- Opening Delimiter -

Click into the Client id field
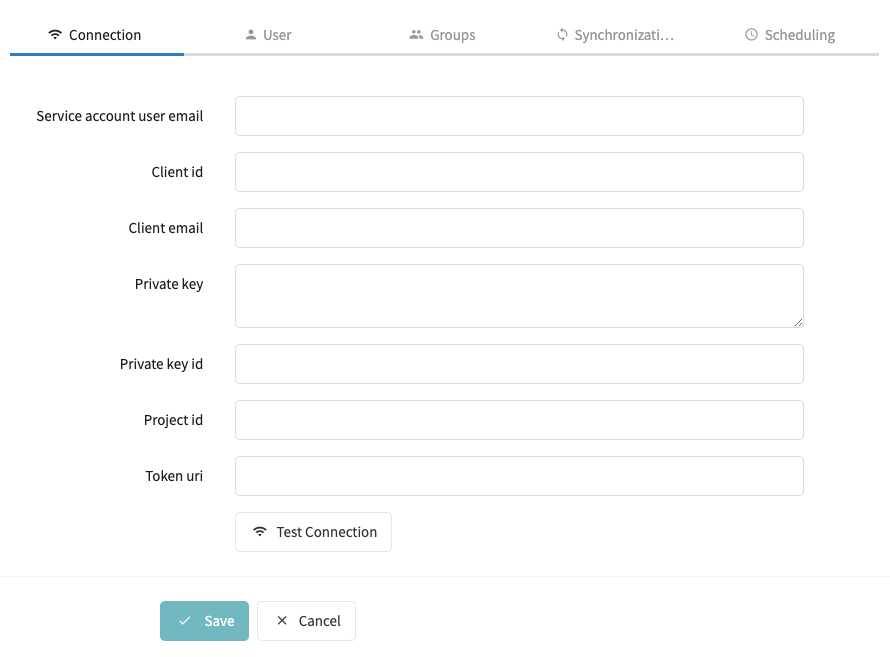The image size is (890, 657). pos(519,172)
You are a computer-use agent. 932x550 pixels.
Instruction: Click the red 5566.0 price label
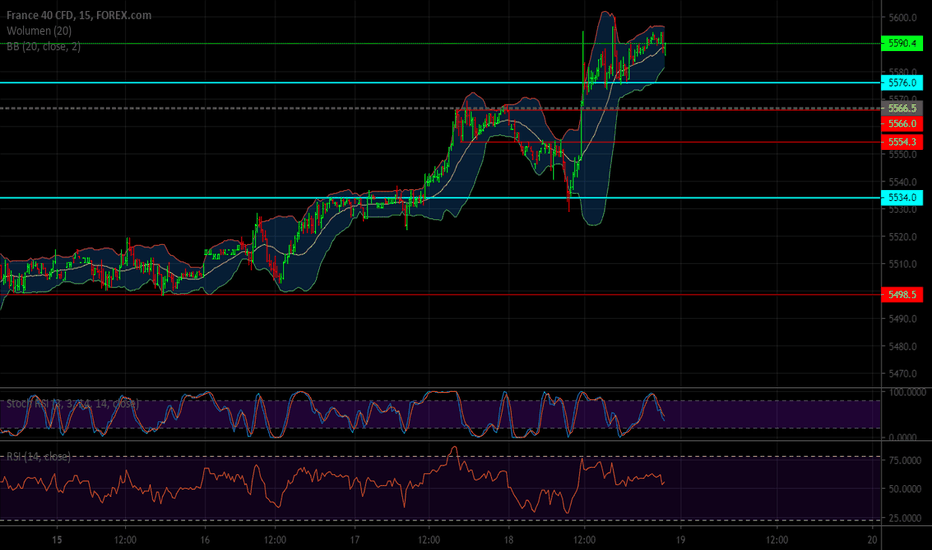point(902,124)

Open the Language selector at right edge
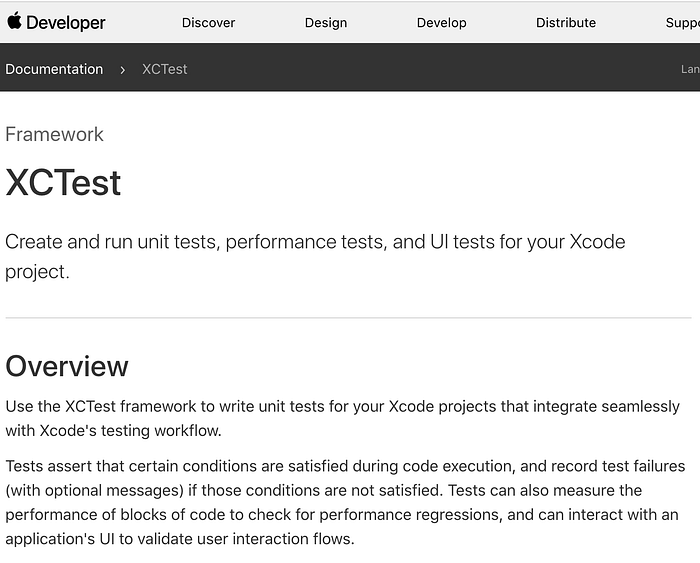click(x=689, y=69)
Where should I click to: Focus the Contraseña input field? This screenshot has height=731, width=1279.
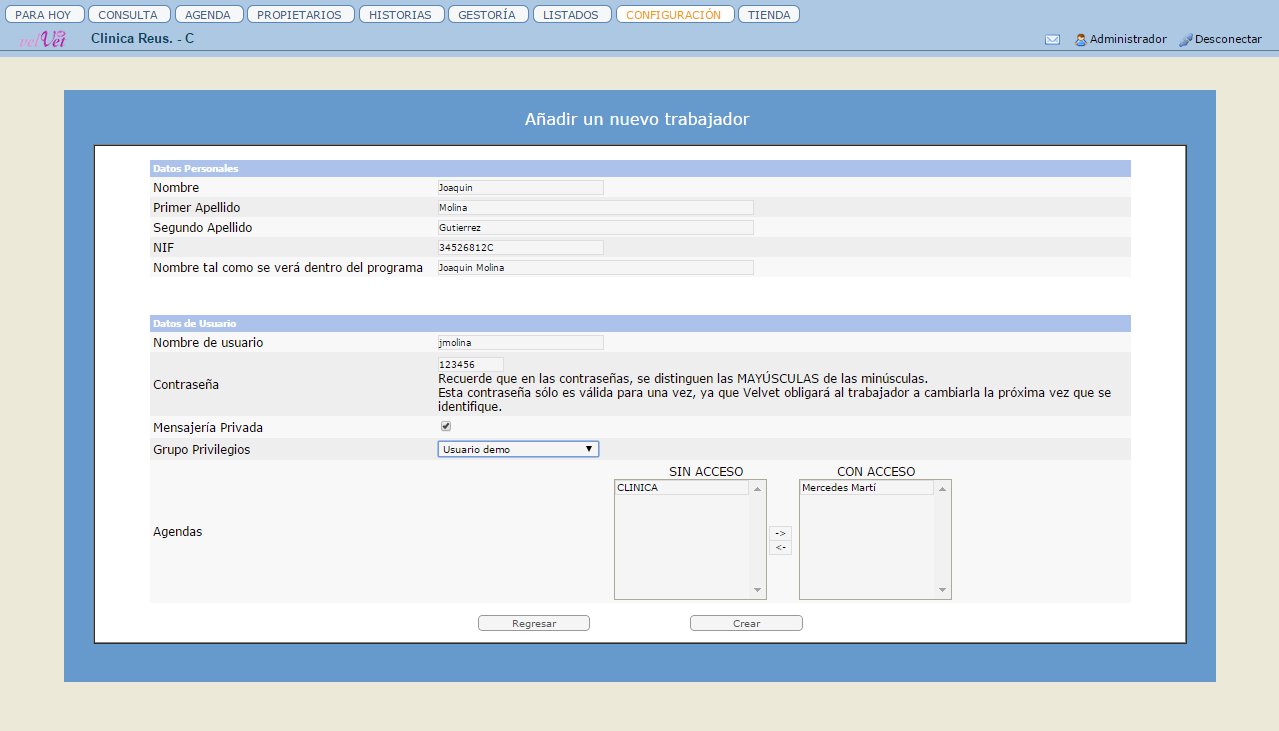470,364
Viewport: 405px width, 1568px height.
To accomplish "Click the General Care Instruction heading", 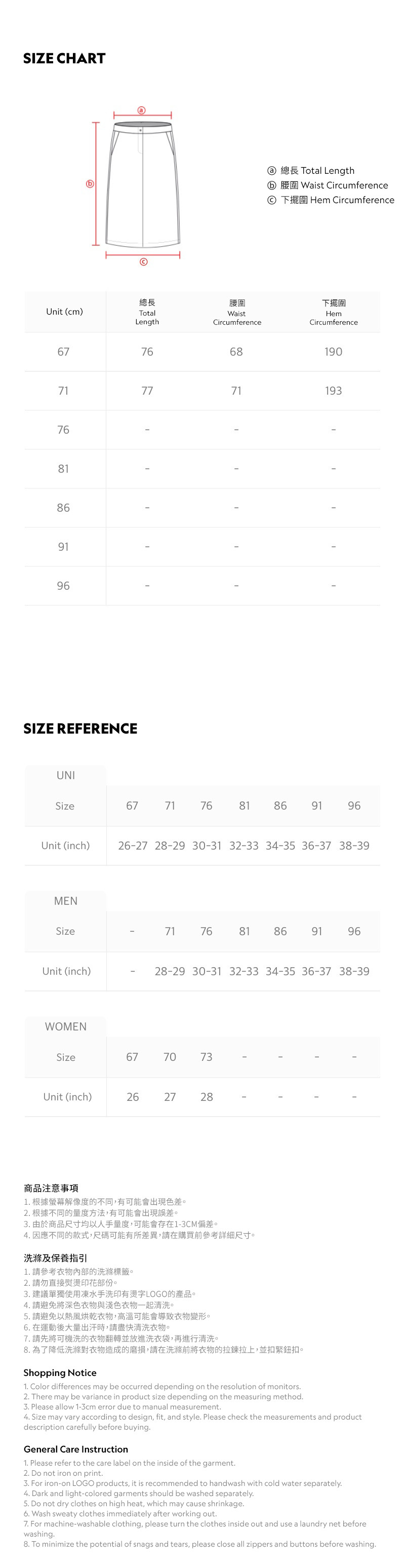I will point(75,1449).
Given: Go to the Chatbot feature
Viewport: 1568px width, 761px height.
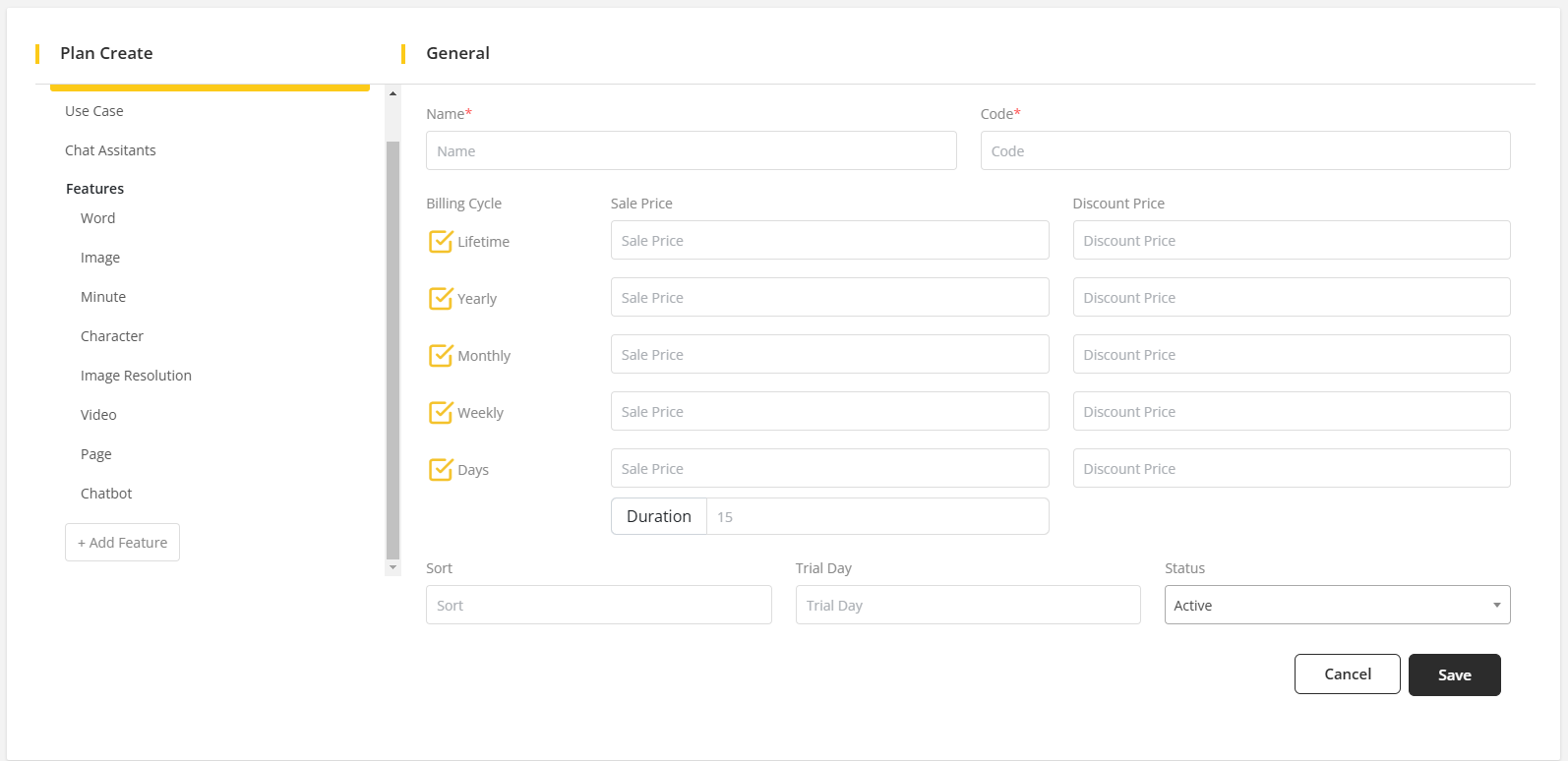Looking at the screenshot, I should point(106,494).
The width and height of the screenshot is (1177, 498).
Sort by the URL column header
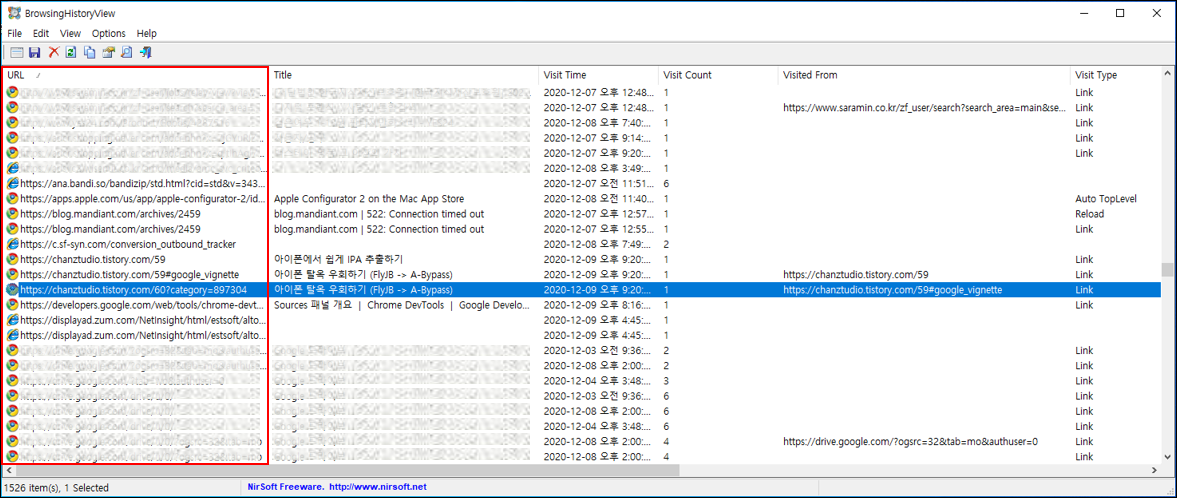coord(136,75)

- Closing Delimiter -

From the line that contains "Given: Go to the Chatbot feature" through the last line of the listing, copy each line exactly; both end lines stay in, and pictures stay out.

▶ [REPLY]:
Given: Go to the Chatbot feature
Viewport: 1568px width, 761px height.
Looking at the screenshot, I should point(106,494).
The width and height of the screenshot is (1177, 498).
Sort by the URL column header
coord(136,75)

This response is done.